Your task:
Can you repeat the lines below word for word, leaving out the pictures?
━━━━━━━━━━━━━━━━━━━━━━━━━━━━━━
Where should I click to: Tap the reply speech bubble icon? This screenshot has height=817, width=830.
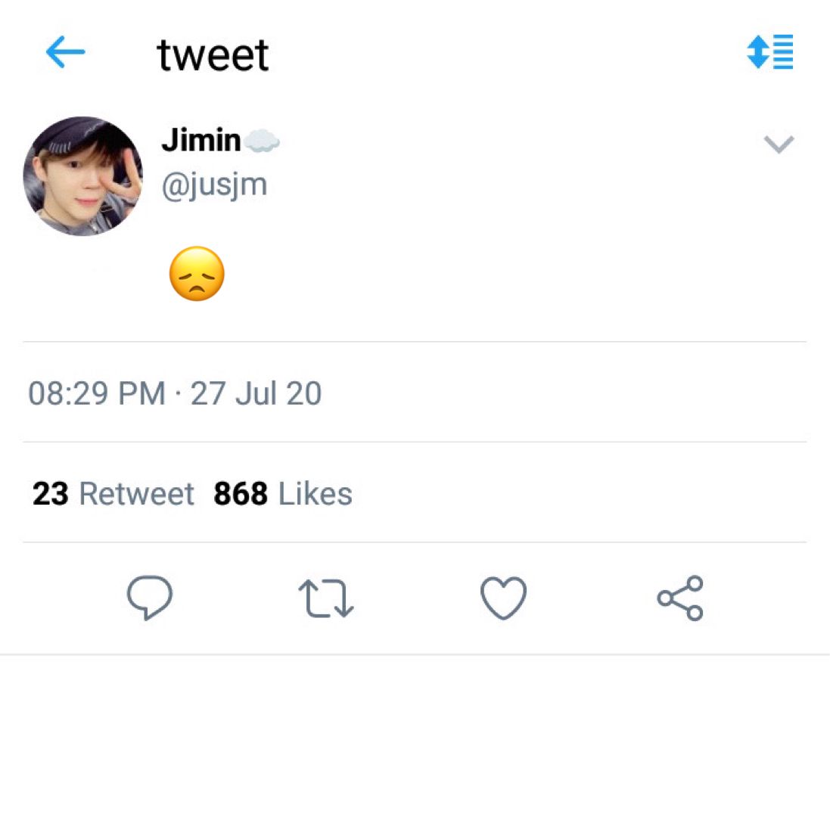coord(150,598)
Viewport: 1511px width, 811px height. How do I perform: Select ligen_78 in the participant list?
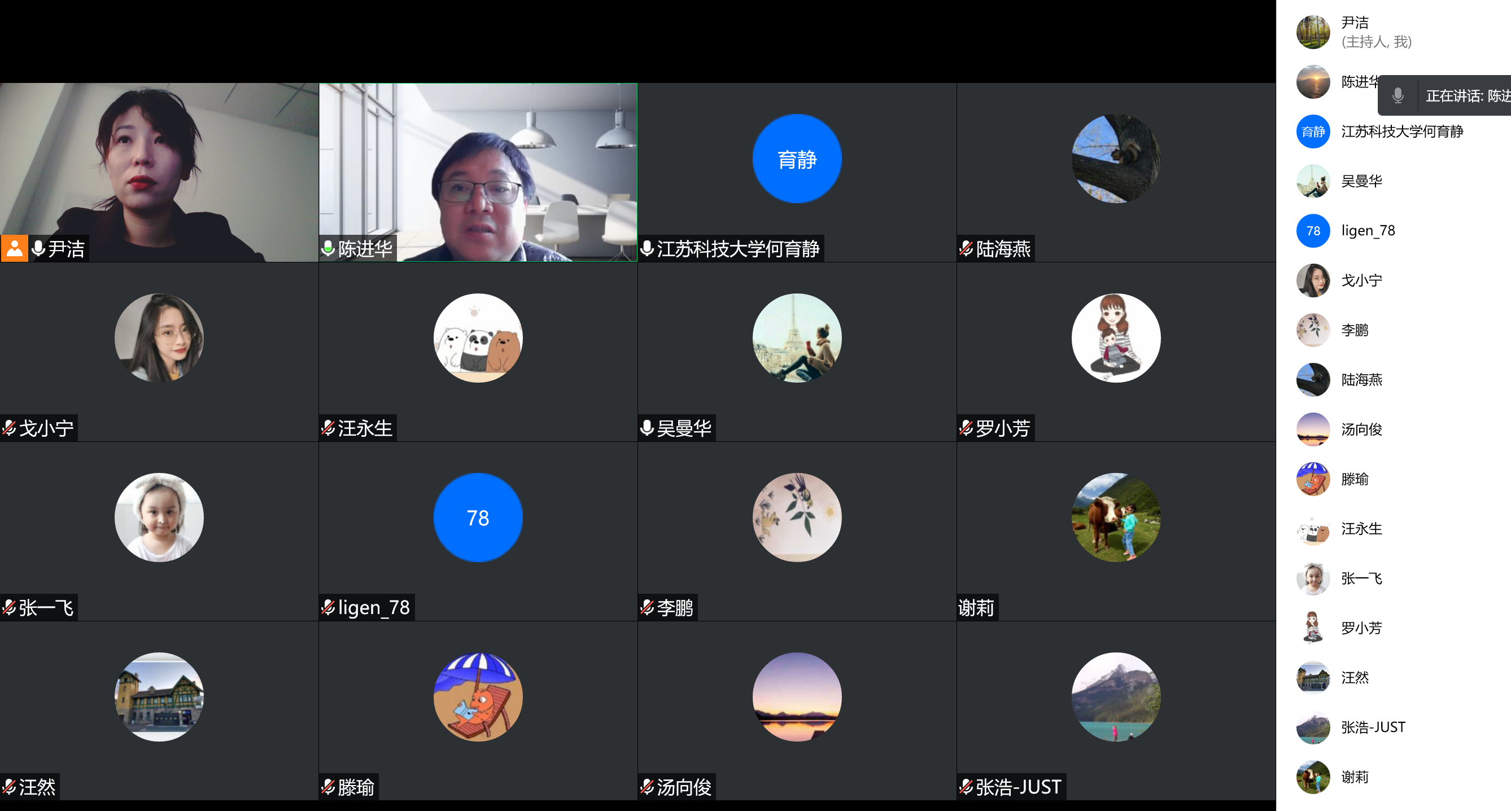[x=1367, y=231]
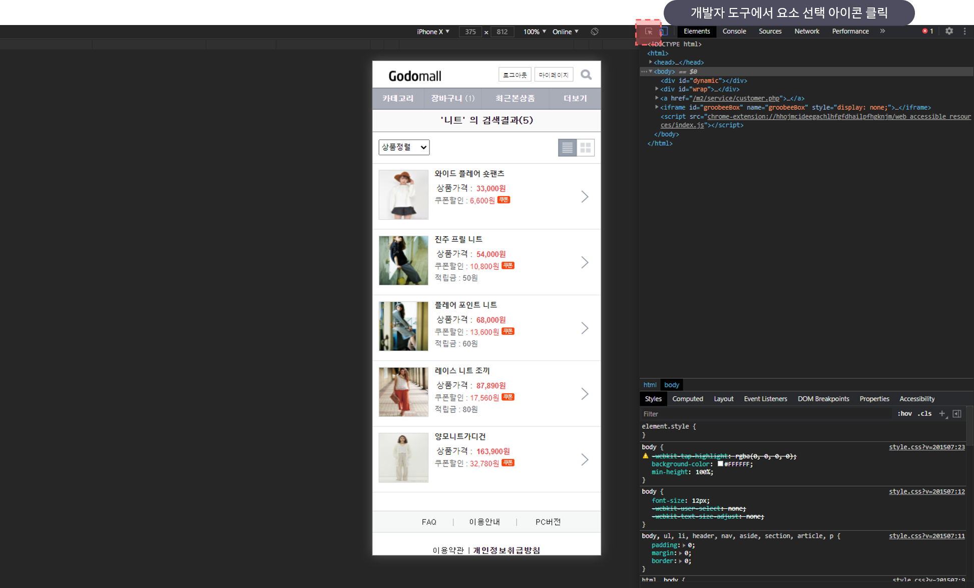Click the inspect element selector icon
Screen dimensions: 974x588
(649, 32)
━━━━━━━━━━━━━━━━━━━━━━━━━━━━━━
The result:
Where should I click to: Tap the reply speech bubble icon? This screenshot has height=817, width=830.
coord(150,598)
Viewport: 1511px width, 811px height. How do I perform: Select ligen_78 in the participant list?
[x=1367, y=231]
Click the inspect element selector icon
Screen dimensions: 974x588
(649, 32)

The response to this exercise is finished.